In the melancholic “Good Thing”, she sings “I guess that’s how we learn / By setting fire to things that bring us life / Before we’ve got to watch them burn,” a line that reflects on a temporary relationship she once found herself in. “Both of us were aware that it was temporary,” she says. “It got to a point though where it could keep going or just stop and I wanted it to stop before it got too messy. That made me think back on past experiences where I’ve also held back instead of being vulnerable.”

I tell her that the song title “Be Mean, It’s Kinder Than Crying”, with its surprisingly caustic assertion, immediately jumps out to me. “It’s about this time a person was really angry at me, and I appreciated that anger rather than tears,” she explains. “It’s a horrible feeling to see someone upset because you’ve hurt them in some way. Sometimes you just want someone to be angry at you and feel their rage.”

The achingly raw “Baby Tiger” discusses her cat offering solace in the throes of a difficult period in Zeitsch’s mental health. “I was feeling really outside of myself. It’s a song about accepting where you are and that you’re not in a good space. I was spending a lot of time in bed and Coriander (who stars in the video for the same song and is a true beauty) hates closed doors so she was scratching the door. It’s just funny how little things like that can help when you’re in a bad headspace.”

What you notice when talking with Zeitsch is her innate down-to-earth-ness. Authenticity is a fraught subject in music, but it virtually bursts out of her; there is no pretence, no hint of insincerity. Her bubbly personality is noticeable in her music too. “Swimming” is an almost-love song, created when an ex-partner asked her to write him a love song. “I tried but it didn’t really work out”, she tells with an awkward titter. “I played him the song and he was confused. It was very close to the end of the relationship anyway. It was just funny to me that we broke up and this was one of the first songs I recorded afterwards.”

The name Maple Glider has suitably light beginnings. “It came from Sugar gliders (a small gliding possum)!” They’re the coolest, they just glide through the air and it’s really cute.” She almost recoils when I say that I’ve never seen one and I’m implored to look up videos of them later. “I wanted a fun performing name and I think Sugar gliders are very adorable,” she continues. “I just really wanted something that wasn’t very serious.”

Even the music videos exude her balance of seriousness and irreverence, particularly the black-and-white “Swimming”’, with Zeitsch swooning around a country landscape with a skeleton. “I decided that it should have a comedy horror feel,” she explains. “It was taking the piss while also reflecting the darkness of the song. We even researched the hell out of finding the right skeleton partner for it (laughs).
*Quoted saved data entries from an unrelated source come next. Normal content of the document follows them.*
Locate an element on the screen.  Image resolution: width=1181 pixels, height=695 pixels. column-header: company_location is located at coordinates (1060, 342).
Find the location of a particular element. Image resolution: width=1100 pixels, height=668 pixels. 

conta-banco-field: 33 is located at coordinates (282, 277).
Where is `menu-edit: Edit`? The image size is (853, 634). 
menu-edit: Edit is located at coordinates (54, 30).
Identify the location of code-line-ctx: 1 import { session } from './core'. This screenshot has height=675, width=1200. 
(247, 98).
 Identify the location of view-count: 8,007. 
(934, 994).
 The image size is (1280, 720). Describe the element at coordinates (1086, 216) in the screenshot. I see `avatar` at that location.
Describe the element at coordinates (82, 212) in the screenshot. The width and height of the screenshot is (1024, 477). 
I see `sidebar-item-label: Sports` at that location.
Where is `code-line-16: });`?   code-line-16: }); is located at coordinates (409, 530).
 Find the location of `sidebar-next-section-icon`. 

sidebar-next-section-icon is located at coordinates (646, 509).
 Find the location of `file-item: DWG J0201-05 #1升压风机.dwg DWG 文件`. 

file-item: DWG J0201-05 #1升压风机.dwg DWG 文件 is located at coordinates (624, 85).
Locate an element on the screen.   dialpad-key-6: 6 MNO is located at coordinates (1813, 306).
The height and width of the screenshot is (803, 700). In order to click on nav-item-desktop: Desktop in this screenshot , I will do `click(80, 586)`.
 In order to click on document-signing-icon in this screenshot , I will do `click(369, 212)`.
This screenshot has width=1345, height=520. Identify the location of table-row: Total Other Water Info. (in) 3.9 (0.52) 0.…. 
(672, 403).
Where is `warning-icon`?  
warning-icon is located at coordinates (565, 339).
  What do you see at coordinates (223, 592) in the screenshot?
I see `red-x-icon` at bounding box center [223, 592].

It was just so much fun.” Zeitsch didn’t need to look far for someone to shoot the videos, asking her friend and housemate, the film photographer Bridgette Winten. “It’s just been the two of us for all of it. The first video was shot one day after lockdown so the concept had to be a party at home! It was the first video Bridgette had ever made (a surprising statement such is the quality of the shots). We just went to the two-dollar store and got lots of supplies for it and wore silly clothes.”

It’s why, above all the tales of heartbreak and loss, Zeitsch believes the album is a hopeful one. “Writing these songs was about acknowledging feelings and experiences that I’ve had and then letting go of them,” she says. “And to me, that’s a really positive and uplifting thing. There’s nothing more revealing than looking at your own perspective on something and then choosing to share it with other people through music.”

To Enjoy is the Only Thing is out now via Partisan Records.